27. Therefore, the contention of Mr. M. K. Nambiar that acceptance in this case is not necessary cannot be accepted. It follows that the second contention of Mr. M. K. Nambiar also fails. Even otherwise, the second contention has to fail, because if once acceptance is necessary, in this case it is the mother, namely, the first defendant, who has accepted the gift and certainly she is not a person having the custody of the minor at the relevant time because there is a clear recital in Ext. B1 which has been already referred to by me to the effect. (xxx) which shows that the minor was not even in the custody of the mother, the first defendant. 28. To conclude, I am in agreement with the view of both the lower courts that the gift under Ext.
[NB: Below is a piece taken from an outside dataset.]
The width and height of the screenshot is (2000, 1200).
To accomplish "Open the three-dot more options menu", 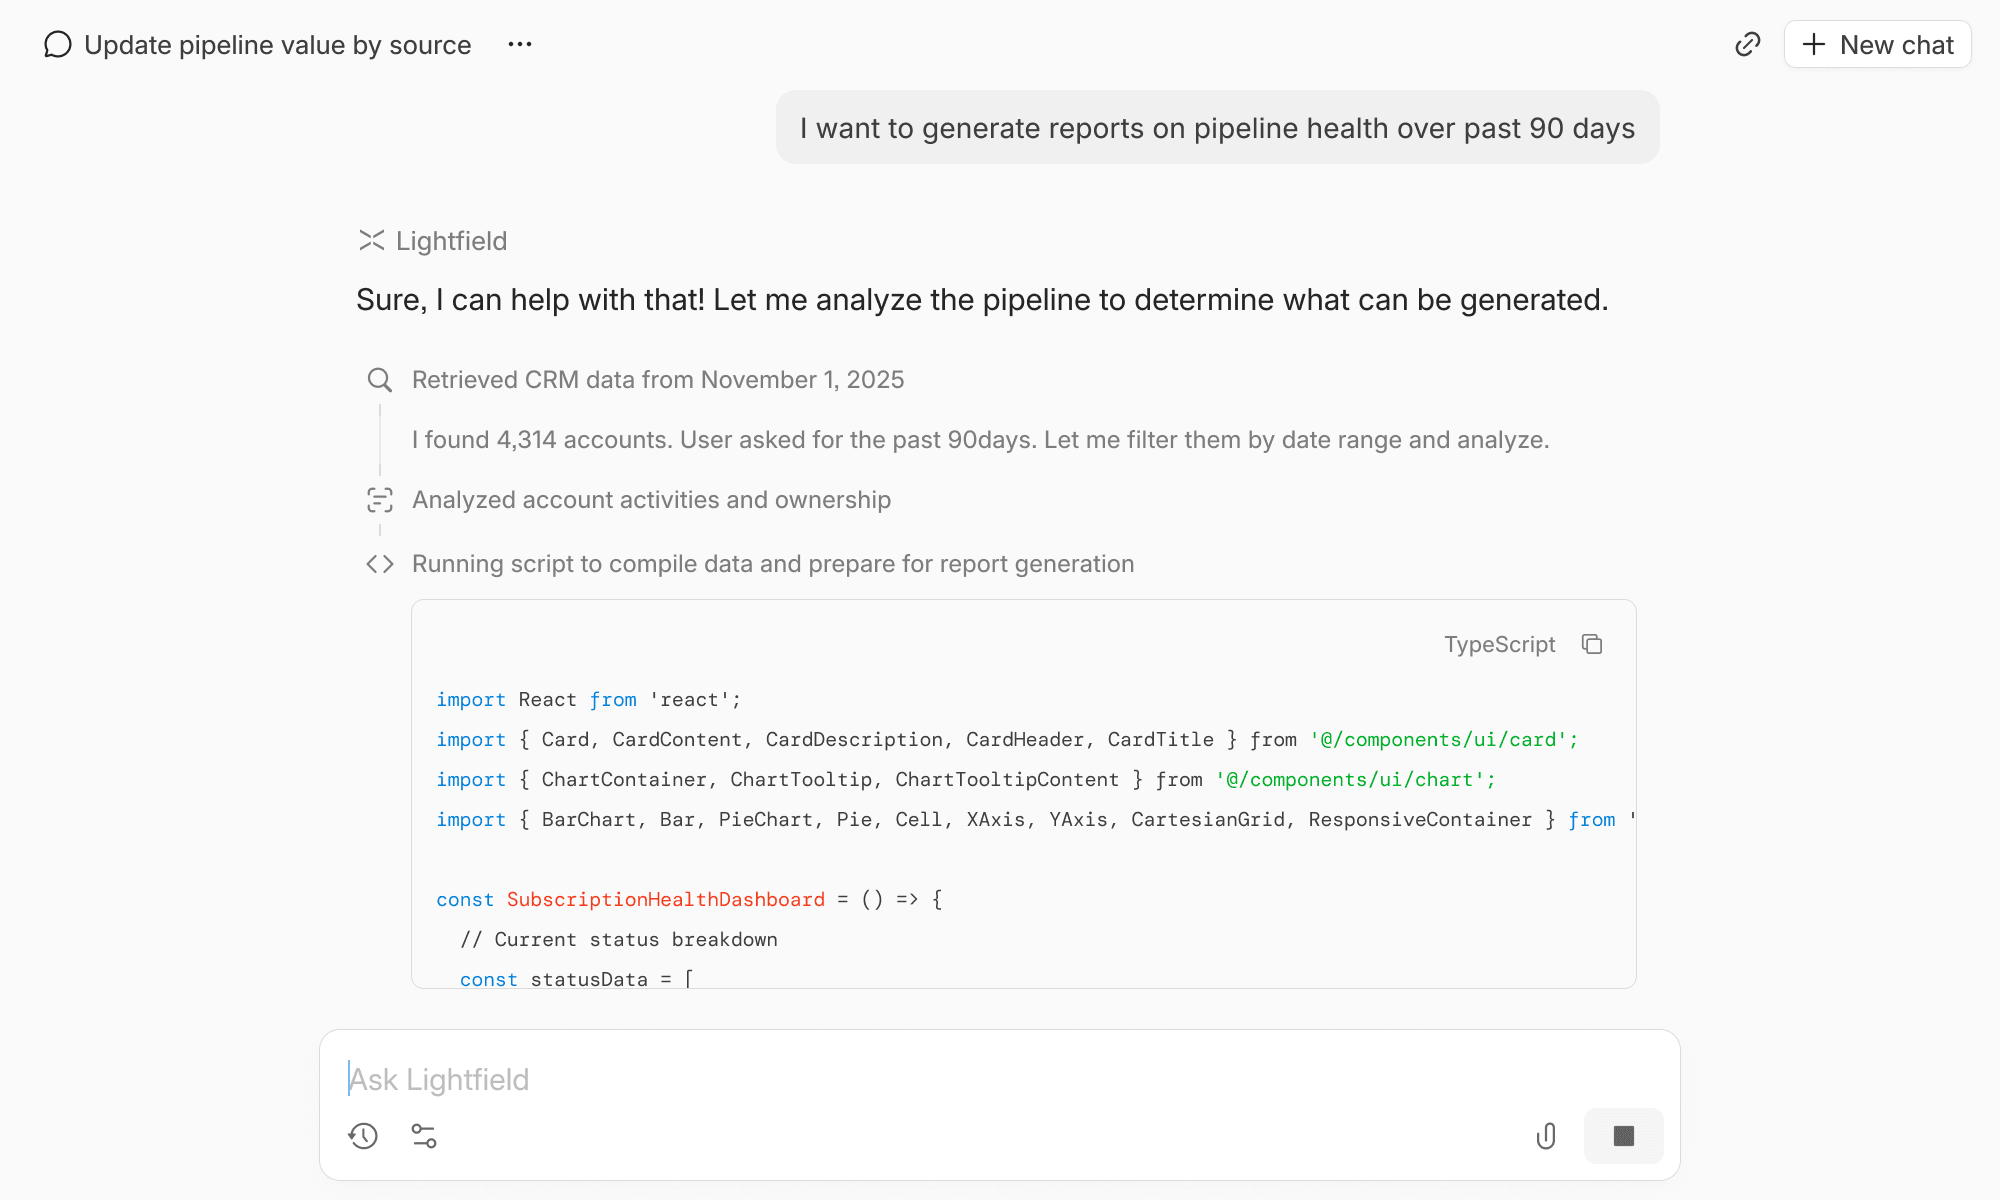I will click(519, 45).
B1, is not valid under Mohammedan Law inasmuch as the acceptance and taking possession of the properties under the gift deed, is by the first defendant, who is not competent to do so in Mohammedan law on behalf of the minor donee, and as such the gift deed is not binding on the plaintiff. No doubt, it is a hard case that the donee does not get the benefit of the gift by her husband, but it cannot be helped in view of the rigour of Mohammedan law, which does not admit of any exception except in very special cases. 29. The second appeal fails and is dismissed with costs of the plaintiff respondent. No leave.